Dataset entries –
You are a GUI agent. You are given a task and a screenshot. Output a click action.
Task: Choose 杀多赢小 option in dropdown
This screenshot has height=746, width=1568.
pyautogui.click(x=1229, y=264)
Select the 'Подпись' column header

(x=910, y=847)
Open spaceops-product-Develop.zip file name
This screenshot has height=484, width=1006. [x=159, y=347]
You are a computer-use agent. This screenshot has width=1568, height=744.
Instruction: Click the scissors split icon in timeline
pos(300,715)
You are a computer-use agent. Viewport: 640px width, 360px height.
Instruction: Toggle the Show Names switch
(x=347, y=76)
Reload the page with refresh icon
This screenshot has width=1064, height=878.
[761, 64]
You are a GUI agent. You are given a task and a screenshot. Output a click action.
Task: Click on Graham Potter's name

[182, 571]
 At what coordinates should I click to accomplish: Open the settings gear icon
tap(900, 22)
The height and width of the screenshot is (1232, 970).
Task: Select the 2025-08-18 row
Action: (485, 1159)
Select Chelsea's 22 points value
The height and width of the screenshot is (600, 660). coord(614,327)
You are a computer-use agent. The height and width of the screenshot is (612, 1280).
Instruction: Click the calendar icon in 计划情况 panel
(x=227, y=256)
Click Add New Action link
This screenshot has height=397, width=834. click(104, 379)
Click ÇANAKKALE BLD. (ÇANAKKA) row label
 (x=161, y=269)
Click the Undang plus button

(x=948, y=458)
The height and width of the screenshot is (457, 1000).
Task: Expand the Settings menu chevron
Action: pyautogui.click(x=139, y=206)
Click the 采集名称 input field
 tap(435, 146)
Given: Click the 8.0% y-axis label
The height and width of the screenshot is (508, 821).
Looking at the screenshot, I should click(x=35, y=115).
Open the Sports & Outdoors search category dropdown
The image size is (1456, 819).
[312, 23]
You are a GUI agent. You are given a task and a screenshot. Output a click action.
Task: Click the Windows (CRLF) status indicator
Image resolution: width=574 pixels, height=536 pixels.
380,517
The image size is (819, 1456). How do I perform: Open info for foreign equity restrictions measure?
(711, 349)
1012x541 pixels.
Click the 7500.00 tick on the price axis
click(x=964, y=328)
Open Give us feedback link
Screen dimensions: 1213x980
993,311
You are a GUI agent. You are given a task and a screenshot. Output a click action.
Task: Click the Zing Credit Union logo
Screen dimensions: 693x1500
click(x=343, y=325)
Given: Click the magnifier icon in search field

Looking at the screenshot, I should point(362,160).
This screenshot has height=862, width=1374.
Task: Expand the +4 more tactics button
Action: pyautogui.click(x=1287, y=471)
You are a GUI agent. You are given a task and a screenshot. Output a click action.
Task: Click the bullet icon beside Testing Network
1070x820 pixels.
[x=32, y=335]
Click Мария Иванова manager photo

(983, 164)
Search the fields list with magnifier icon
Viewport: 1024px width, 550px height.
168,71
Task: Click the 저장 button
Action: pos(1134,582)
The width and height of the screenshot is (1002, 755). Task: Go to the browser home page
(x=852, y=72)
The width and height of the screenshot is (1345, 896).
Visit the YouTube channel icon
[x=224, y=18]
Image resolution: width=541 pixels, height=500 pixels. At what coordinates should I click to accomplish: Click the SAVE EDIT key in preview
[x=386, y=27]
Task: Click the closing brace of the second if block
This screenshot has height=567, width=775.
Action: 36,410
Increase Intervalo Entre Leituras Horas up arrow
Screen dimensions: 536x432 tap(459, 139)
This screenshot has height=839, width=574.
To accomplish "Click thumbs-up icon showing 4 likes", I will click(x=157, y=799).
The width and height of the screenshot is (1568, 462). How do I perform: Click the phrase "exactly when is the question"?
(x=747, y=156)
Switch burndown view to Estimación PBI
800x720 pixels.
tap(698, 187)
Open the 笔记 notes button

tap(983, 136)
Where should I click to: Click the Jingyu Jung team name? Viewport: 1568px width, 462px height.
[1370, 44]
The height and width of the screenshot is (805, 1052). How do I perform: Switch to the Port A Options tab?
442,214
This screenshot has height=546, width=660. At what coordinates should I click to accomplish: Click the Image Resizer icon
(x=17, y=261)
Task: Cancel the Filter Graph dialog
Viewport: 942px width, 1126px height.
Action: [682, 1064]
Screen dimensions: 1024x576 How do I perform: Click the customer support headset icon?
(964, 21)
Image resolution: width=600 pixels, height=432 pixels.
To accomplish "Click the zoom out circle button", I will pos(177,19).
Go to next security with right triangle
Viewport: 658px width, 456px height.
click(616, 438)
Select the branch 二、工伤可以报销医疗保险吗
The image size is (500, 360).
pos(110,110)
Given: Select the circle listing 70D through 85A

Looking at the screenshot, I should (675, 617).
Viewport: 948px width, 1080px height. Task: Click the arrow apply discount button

What to work on – Starting at the line with "The width and height of the screenshot is (1002, 755).", copy every line up to and including the last one in the entries above.

Completed task –
The width and height of the screenshot is (1002, 755). Task: Go to the browser home page
(x=852, y=72)
The width and height of the screenshot is (1345, 896).
Visit the YouTube channel icon
[x=224, y=18]
Image resolution: width=541 pixels, height=500 pixels. At what coordinates should I click to accomplish: Click the SAVE EDIT key in preview
[x=386, y=27]
Task: Click the closing brace of the second if block
This screenshot has height=567, width=775.
Action: 36,410
Increase Intervalo Entre Leituras Horas up arrow
Screen dimensions: 536x432 tap(459, 139)
This screenshot has height=839, width=574.
To accomplish "Click thumbs-up icon showing 4 likes", I will click(x=157, y=799).
The width and height of the screenshot is (1568, 462). How do I perform: Click the phrase "exactly when is the question"?
(x=747, y=156)
Switch burndown view to Estimación PBI
800x720 pixels.
tap(698, 187)
Open the 笔记 notes button

tap(983, 136)
Where should I click to: Click the Jingyu Jung team name? Viewport: 1568px width, 462px height.
[1370, 44]
The height and width of the screenshot is (805, 1052). How do I perform: Switch to the Port A Options tab?
442,214
This screenshot has height=546, width=660. At what coordinates should I click to accomplish: Click the Image Resizer icon
(x=17, y=261)
Task: Cancel the Filter Graph dialog
Viewport: 942px width, 1126px height.
Action: [682, 1064]
Screen dimensions: 1024x576 How do I perform: Click the customer support headset icon?
(964, 21)
Image resolution: width=600 pixels, height=432 pixels.
To accomplish "Click the zoom out circle button", I will pos(177,19).
Go to next security with right triangle
Viewport: 658px width, 456px height.
click(616, 438)
Select the branch 二、工伤可以报销医疗保险吗
The image size is (500, 360).
pos(110,110)
Given: Select the circle listing 70D through 85A

Looking at the screenshot, I should (675, 617).
Viewport: 948px width, 1080px height. Task: Click the arrow apply discount button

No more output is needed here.